In 2007, CapitaLand announced that it was selling its stake in Samsung Hub to the Ho Bee Group for over $140 million. This works out to almost $1,400 per square foot, based on the net lettable area of about 105000 sqft involved in the transaction. The space owned by CapitaLand comprises the lowest stack of office floors in the building - from the eighth to 15th floors (the first to seventh floors are used for car parking).

==Architecture==
AWP Pte Ltd were the Architects of the building. Due to its recent completion in 2005, the building exhibits a post-modern style of architecture, and is built mainly of glass and steel.

Usage of quality building materials, such as the heat-strengthened, double-glazed and turquoise-tinted glass was applied during its construction. The light, elegant structure and luminous curtain wall system creates a modern distinct and deliberate contrast with its monolithic neighbours of glass and granite.

The average size per floor plate of the building is about 12500 sqft and it has a total lettable area of 290000 sqft.

== Tilting incident ==
In August 2002, a tilt on the building was detected by Samsung Corporation. The building sank 3 mm to 39 mm to one side between August and November 2002.

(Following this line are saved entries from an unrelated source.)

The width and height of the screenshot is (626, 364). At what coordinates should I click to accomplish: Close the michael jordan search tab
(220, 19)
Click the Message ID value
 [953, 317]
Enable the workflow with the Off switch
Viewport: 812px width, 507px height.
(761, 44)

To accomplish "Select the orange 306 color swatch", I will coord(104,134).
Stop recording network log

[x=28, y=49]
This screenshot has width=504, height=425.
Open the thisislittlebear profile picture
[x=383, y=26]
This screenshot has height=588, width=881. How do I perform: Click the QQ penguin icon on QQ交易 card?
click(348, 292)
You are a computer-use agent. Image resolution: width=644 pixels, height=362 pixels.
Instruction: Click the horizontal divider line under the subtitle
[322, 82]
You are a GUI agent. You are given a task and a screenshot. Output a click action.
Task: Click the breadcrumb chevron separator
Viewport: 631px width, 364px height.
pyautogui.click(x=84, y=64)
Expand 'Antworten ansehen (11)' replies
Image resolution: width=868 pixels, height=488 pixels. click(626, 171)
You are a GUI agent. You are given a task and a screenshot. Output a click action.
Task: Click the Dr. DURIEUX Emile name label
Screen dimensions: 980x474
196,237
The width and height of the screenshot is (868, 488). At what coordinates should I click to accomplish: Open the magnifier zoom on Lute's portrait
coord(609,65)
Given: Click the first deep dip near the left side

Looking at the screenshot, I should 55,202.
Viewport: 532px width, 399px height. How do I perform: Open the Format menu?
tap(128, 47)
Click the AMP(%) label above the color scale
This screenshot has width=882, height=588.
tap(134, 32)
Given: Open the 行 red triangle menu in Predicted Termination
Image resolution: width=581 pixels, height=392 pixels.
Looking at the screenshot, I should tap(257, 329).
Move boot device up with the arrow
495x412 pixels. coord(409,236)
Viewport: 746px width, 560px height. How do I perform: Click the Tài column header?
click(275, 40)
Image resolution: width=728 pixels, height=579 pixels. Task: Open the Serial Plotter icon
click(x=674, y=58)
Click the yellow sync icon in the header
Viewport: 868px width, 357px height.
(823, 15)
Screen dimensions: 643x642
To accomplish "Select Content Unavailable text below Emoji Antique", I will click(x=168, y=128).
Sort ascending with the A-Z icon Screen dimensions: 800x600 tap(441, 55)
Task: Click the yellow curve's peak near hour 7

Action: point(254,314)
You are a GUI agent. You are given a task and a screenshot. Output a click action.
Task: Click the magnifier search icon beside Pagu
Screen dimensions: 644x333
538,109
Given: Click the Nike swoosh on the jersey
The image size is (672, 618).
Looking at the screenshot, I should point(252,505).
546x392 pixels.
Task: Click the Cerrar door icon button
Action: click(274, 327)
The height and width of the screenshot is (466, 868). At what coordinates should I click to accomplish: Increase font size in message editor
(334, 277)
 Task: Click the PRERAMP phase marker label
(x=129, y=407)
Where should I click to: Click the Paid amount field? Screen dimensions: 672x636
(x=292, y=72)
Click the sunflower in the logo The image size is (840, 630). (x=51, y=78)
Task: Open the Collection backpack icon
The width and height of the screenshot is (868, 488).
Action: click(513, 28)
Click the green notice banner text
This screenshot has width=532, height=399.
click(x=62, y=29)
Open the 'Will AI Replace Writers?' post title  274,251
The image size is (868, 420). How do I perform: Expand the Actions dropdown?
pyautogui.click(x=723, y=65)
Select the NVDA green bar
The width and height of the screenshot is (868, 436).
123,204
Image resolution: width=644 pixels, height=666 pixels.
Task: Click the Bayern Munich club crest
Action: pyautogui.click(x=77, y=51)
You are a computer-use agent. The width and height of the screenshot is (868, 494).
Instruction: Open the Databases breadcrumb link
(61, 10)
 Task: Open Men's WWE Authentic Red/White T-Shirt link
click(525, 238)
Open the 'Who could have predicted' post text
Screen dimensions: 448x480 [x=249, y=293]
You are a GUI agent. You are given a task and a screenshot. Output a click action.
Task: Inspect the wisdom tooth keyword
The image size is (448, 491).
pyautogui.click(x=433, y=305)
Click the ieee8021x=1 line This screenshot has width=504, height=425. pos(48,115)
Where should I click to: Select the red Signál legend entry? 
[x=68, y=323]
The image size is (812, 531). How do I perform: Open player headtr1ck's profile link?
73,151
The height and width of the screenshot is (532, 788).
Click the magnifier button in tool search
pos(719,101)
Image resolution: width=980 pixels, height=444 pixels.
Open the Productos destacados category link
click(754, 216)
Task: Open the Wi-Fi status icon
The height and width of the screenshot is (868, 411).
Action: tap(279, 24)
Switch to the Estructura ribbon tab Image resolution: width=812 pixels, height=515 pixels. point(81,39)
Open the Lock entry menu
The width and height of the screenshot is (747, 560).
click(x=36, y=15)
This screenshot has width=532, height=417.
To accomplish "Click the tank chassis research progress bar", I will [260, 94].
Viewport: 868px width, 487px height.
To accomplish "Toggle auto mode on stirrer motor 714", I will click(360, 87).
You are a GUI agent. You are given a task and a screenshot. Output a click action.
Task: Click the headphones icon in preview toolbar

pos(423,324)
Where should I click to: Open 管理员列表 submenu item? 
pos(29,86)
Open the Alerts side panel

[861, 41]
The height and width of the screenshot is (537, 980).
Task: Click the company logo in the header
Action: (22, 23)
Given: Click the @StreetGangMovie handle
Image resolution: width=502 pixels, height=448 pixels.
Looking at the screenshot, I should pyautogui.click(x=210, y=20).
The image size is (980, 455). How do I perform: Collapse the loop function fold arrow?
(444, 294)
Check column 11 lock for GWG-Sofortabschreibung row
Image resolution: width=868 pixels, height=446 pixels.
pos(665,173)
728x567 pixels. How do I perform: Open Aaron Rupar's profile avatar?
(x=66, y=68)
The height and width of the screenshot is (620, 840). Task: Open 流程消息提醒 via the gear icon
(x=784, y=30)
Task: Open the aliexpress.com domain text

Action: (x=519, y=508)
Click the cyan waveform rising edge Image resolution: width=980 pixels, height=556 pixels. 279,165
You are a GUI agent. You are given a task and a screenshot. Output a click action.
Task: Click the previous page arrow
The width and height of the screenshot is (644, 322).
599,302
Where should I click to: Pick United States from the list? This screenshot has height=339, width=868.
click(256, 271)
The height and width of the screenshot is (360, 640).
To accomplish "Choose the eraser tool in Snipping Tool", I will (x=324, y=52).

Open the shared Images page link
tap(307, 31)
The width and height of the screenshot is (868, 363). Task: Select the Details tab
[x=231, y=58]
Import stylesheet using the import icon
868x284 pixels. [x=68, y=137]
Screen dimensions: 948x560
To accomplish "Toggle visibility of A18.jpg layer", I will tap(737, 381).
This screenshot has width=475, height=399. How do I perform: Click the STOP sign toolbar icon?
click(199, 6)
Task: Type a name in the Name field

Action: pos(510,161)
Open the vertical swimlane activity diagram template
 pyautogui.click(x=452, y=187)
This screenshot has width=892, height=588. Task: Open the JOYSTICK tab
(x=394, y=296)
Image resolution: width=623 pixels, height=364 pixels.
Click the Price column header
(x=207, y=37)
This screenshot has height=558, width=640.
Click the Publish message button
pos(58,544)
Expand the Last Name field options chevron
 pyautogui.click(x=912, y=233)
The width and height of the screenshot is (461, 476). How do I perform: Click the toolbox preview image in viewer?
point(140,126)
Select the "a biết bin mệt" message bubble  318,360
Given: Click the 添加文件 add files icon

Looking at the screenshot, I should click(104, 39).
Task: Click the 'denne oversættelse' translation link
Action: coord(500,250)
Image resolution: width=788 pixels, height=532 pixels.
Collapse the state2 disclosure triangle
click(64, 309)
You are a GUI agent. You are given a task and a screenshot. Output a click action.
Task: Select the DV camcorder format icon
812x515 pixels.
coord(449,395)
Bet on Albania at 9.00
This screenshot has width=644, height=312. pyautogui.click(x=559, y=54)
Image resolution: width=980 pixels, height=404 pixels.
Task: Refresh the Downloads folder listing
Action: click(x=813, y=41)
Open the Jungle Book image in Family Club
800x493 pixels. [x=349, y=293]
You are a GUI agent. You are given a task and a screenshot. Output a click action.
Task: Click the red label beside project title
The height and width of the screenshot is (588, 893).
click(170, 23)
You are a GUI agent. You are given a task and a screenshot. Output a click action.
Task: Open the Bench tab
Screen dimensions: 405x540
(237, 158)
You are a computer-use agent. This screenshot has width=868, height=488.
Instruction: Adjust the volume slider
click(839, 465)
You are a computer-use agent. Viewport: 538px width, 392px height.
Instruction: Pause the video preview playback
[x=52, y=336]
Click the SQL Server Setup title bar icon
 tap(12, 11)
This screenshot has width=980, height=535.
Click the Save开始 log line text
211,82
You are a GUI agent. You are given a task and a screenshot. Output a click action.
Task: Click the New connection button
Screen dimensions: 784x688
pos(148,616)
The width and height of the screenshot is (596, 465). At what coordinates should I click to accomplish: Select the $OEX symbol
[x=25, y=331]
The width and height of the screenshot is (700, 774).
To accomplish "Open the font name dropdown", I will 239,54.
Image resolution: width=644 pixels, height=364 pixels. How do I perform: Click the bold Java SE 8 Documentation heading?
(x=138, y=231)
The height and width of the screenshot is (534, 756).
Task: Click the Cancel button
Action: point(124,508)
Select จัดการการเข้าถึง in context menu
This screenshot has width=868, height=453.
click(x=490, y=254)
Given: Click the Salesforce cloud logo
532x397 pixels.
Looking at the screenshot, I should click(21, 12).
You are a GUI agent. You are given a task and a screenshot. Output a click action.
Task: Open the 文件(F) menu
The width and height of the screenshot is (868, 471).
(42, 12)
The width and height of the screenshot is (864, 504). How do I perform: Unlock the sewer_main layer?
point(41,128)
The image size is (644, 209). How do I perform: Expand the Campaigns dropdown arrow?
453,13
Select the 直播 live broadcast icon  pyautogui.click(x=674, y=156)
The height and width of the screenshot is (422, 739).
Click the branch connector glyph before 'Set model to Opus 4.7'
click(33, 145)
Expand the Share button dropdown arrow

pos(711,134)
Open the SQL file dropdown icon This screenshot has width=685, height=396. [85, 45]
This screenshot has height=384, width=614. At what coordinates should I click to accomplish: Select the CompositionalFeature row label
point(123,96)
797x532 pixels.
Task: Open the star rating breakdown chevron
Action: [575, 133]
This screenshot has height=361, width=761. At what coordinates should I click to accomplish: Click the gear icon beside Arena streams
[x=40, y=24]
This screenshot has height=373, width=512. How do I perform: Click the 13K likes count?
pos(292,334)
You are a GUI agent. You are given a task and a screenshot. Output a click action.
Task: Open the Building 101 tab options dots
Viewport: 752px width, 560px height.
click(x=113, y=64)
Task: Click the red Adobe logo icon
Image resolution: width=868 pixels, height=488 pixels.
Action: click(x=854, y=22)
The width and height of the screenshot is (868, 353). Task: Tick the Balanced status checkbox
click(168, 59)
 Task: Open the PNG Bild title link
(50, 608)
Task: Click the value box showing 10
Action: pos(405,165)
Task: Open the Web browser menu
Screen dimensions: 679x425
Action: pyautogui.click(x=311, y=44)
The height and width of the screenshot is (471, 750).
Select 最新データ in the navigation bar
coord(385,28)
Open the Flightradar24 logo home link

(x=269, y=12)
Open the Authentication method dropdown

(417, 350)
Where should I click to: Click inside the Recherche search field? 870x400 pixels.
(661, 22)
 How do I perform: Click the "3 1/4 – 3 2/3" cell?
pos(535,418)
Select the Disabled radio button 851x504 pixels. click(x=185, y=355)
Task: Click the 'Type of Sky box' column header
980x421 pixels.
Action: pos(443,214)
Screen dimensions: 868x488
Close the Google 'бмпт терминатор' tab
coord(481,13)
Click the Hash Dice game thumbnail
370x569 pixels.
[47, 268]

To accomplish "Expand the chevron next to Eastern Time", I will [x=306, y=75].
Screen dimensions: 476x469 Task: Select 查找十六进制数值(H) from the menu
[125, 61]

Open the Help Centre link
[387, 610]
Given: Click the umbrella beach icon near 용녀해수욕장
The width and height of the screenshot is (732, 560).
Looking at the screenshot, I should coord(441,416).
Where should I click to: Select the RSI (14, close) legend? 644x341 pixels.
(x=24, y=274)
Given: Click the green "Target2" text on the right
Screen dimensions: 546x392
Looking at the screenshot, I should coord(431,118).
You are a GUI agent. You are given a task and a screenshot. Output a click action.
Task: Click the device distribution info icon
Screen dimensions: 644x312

After discovering the tilt, Samsung immediately initiated rectification efforts. Micropiles were injected to redistribute the weight of the building and to correct the tilt. Owners of neighbouring buildings reassured tenants that their buildings were structurally sound, free from such problems, having been certified by the authorities as fit for occupation.

It took a total of 2 years for the rectification work to be completed. Losses due to the construction delay were ameliorated by an agreement between the companies involved, ceding Samsung a portion of the space in the 30-storey tower. Samsung also made "improvements" to the building's facade.